SoftBank backing would be good news for San Francisco-based Honor and its partners but also underscores that home care — considered by many people in senior living to be the industry’s biggest competition — is being transformed by tech innovators who are supported by increasingly vast amounts of capital.
SoftBank Vision Fund 2 and Honor have been involved in talks, but the deal has not been approved by the fund’s investment committee and may not come to pass, CNBC reported, citing unnamed sources “familiar with the matter.”
SoftBank did not immediately respond to a request for comment from Senior Housing News on Thursday. Honor declined to comment.
SoftBank’s first Vision Fund made investments in high-profile companies like Uber and infamously bet on WeWork. Following Vision Fund investments of more than $10 billion, Tokyo-based SoftBank Group in October struck a $9.5 billion bailout deal to acquire 80% of the co-working company. WeWork’s valuation had cratered after the company filed documents in advance of a planned initial public offering (IPO).
As the WeWork saga was playing out, SoftBank was raising capital for Vision Fund 2, with a goal of $108 billion. With this fund, SoftBank Founder and CEO Masayoshi Son wants to focus on companies that have a clearer path to profitability, according to CNBC.
With this as the backdrop, a Vision Fund investment in Honor is yet another signal that senior care disruption could be on the way, as the world’s most ambitious and richest venture capital funds turn their sights to the space.

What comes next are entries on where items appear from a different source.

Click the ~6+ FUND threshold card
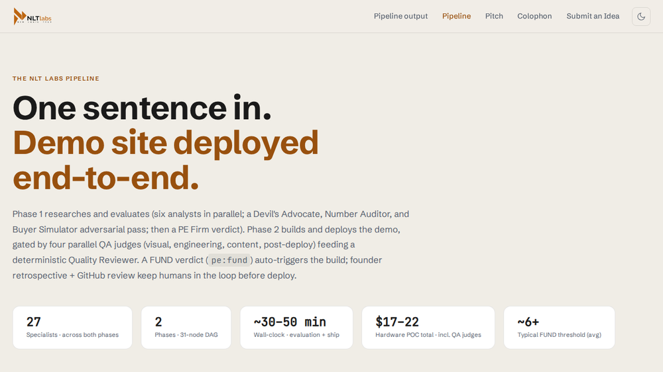This screenshot has width=663, height=372. pos(559,328)
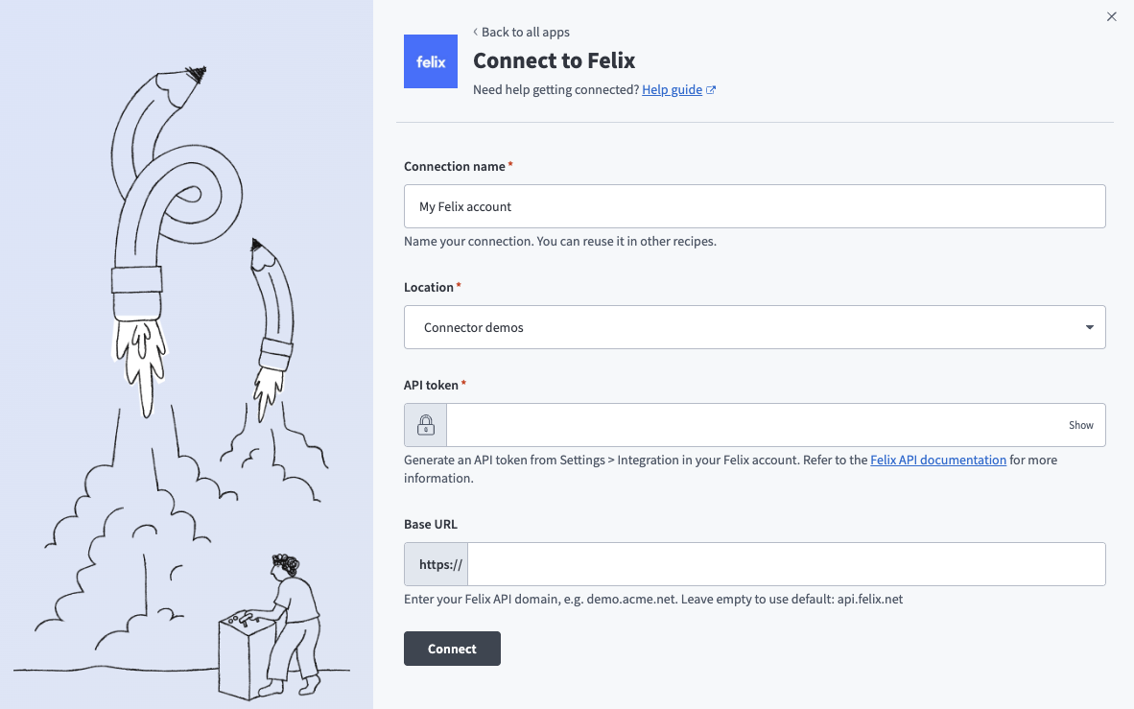Image resolution: width=1134 pixels, height=709 pixels.
Task: Click the Base URL field label
Action: click(431, 525)
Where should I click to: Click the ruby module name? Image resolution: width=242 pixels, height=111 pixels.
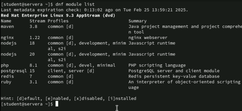tap(6, 82)
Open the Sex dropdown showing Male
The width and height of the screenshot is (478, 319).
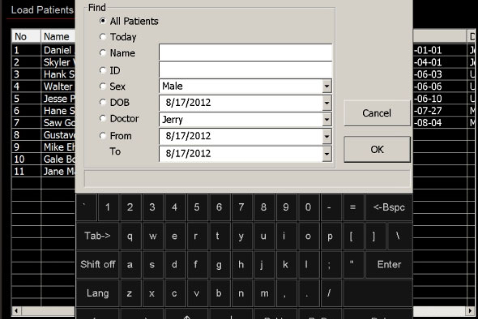coord(327,87)
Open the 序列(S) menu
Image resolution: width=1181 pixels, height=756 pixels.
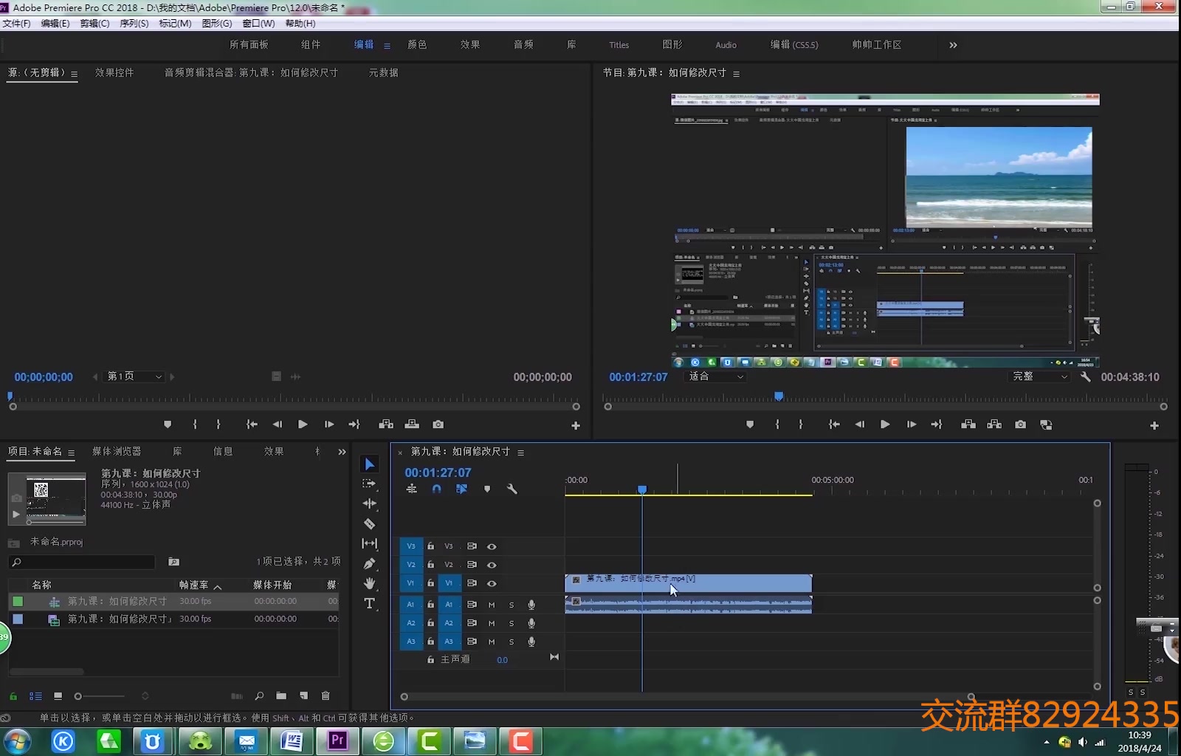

The ramifications of this trend for the senior living industry are not entirely clear, but home care has commanded early attention from potential disruptors. Honor was one of several VC-backed startups to emerge in the last five years that aimed to use technology to provide more efficient and consumer-friendly home care.
Some of these startups hit roadblocks and folded, but Honor shifted its strategy. Now, it is focusing on leveraging its capabilities in staff recruitment and scheduling to partner with existing home care agencies in profit-sharing joint ventures. Honor has raised more than $100 million in VC capital already and has a presence in California, Texas, New Mexico, Arizona, Ohio, and Michigan.
Eskaton was one of Honor’s early partners on the senior living side. After initial challenges, Honor has helped drive more revenue to Eskaton’s home care business while supporting the provider’s growth in new markets.
This partnership shows how home care innovation is supporting a well-established senior living provider like Eskaton, which has a market stronghold in Sacramento and is expanding in California. However, industry leaders have warned that coming disruption could ultimately wreak havoc.
For example, Amazon has also made incursions into health care and real estate, potentially putting the pieces in place to allow boomers to age in their own homes for longer periods of time, which would dampen demand for congregate senior housing.
“I think we’d be foolish to think they aren’t working on plans to disrupt the industry in some form,” incoming Merrill Gardens President Tana Gall recently told SHN. “Our industry is too big, and what’s coming down the pike is too big, for smart people not to be thinking about that.”
SoftBank Vision Fund 2 is still fundraising and no specific investments will be announced until that process has been completed, CNBC reported.